→ **Exercise prompt**
Please repeat every line below exactly, from the first to the last.

* * * * * * *

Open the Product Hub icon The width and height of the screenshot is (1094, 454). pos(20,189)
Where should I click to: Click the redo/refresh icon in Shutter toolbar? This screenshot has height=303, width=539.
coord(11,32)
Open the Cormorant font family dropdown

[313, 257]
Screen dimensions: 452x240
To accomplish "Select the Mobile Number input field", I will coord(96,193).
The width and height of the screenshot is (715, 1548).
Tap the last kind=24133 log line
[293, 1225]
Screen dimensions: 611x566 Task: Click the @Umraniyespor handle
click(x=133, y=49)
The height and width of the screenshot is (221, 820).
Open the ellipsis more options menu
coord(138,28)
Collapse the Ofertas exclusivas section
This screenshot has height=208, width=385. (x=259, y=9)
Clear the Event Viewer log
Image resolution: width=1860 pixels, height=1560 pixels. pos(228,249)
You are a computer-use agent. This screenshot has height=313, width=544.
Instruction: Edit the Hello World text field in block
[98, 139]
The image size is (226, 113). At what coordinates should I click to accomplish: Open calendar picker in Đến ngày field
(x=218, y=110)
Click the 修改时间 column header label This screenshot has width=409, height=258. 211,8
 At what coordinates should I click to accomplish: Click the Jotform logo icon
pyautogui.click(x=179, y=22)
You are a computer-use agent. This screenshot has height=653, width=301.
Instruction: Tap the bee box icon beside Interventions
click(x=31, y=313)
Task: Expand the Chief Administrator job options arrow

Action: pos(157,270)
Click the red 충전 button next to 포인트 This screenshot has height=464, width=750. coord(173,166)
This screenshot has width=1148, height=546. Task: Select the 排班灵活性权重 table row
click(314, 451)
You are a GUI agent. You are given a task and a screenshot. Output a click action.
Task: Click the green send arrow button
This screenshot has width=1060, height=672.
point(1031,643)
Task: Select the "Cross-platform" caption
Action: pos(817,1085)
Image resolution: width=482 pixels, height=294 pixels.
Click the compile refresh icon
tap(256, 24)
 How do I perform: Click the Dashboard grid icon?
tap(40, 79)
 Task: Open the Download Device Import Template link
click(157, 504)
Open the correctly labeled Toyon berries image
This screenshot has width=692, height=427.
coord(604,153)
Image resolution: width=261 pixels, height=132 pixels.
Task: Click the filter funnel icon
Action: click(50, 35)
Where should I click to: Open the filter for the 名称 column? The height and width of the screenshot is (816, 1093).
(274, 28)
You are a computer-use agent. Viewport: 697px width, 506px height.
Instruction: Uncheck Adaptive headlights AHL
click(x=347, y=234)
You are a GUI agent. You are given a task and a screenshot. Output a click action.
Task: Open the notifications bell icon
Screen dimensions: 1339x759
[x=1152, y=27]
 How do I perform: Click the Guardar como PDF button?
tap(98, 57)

* * * * * * *

→ **Result**
Open the Product Hub icon The width and height of the screenshot is (1094, 454). pos(20,189)
Where should I click to: Click the redo/refresh icon in Shutter toolbar? This screenshot has height=303, width=539.
coord(11,32)
Open the Cormorant font family dropdown

[313, 257]
Screen dimensions: 452x240
To accomplish "Select the Mobile Number input field", I will coord(96,193).
The width and height of the screenshot is (715, 1548).
Tap the last kind=24133 log line
[293, 1225]
Screen dimensions: 611x566 Task: Click the @Umraniyespor handle
click(x=133, y=49)
The height and width of the screenshot is (221, 820).
Open the ellipsis more options menu
coord(138,28)
Collapse the Ofertas exclusivas section
This screenshot has height=208, width=385. (x=259, y=9)
Clear the Event Viewer log
Image resolution: width=1860 pixels, height=1560 pixels. pos(228,249)
You are a computer-use agent. This screenshot has height=313, width=544.
Instruction: Edit the Hello World text field in block
[98, 139]
The image size is (226, 113). At what coordinates should I click to accomplish: Open calendar picker in Đến ngày field
(x=218, y=110)
Click the 修改时间 column header label This screenshot has width=409, height=258. 211,8
 At what coordinates should I click to accomplish: Click the Jotform logo icon
pyautogui.click(x=179, y=22)
You are a computer-use agent. This screenshot has height=653, width=301.
Instruction: Tap the bee box icon beside Interventions
click(x=31, y=313)
Task: Expand the Chief Administrator job options arrow

Action: pos(157,270)
Click the red 충전 button next to 포인트 This screenshot has height=464, width=750. coord(173,166)
This screenshot has width=1148, height=546. Task: Select the 排班灵活性权重 table row
click(314, 451)
You are a GUI agent. You are given a task and a screenshot. Output a click action.
Task: Click the green send arrow button
This screenshot has width=1060, height=672.
point(1031,643)
Task: Select the "Cross-platform" caption
Action: pos(817,1085)
Image resolution: width=482 pixels, height=294 pixels.
Click the compile refresh icon
tap(256, 24)
 How do I perform: Click the Dashboard grid icon?
tap(40, 79)
 Task: Open the Download Device Import Template link
click(157, 504)
Open the correctly labeled Toyon berries image
This screenshot has width=692, height=427.
coord(604,153)
Image resolution: width=261 pixels, height=132 pixels.
Task: Click the filter funnel icon
Action: click(50, 35)
Where should I click to: Open the filter for the 名称 column? The height and width of the screenshot is (816, 1093).
(274, 28)
You are a computer-use agent. Viewport: 697px width, 506px height.
Instruction: Uncheck Adaptive headlights AHL
click(x=347, y=234)
You are a GUI agent. You are given a task and a screenshot. Output a click action.
Task: Open the notifications bell icon
Screen dimensions: 1339x759
[x=1152, y=27]
 How do I perform: Click the Guardar como PDF button?
tap(98, 57)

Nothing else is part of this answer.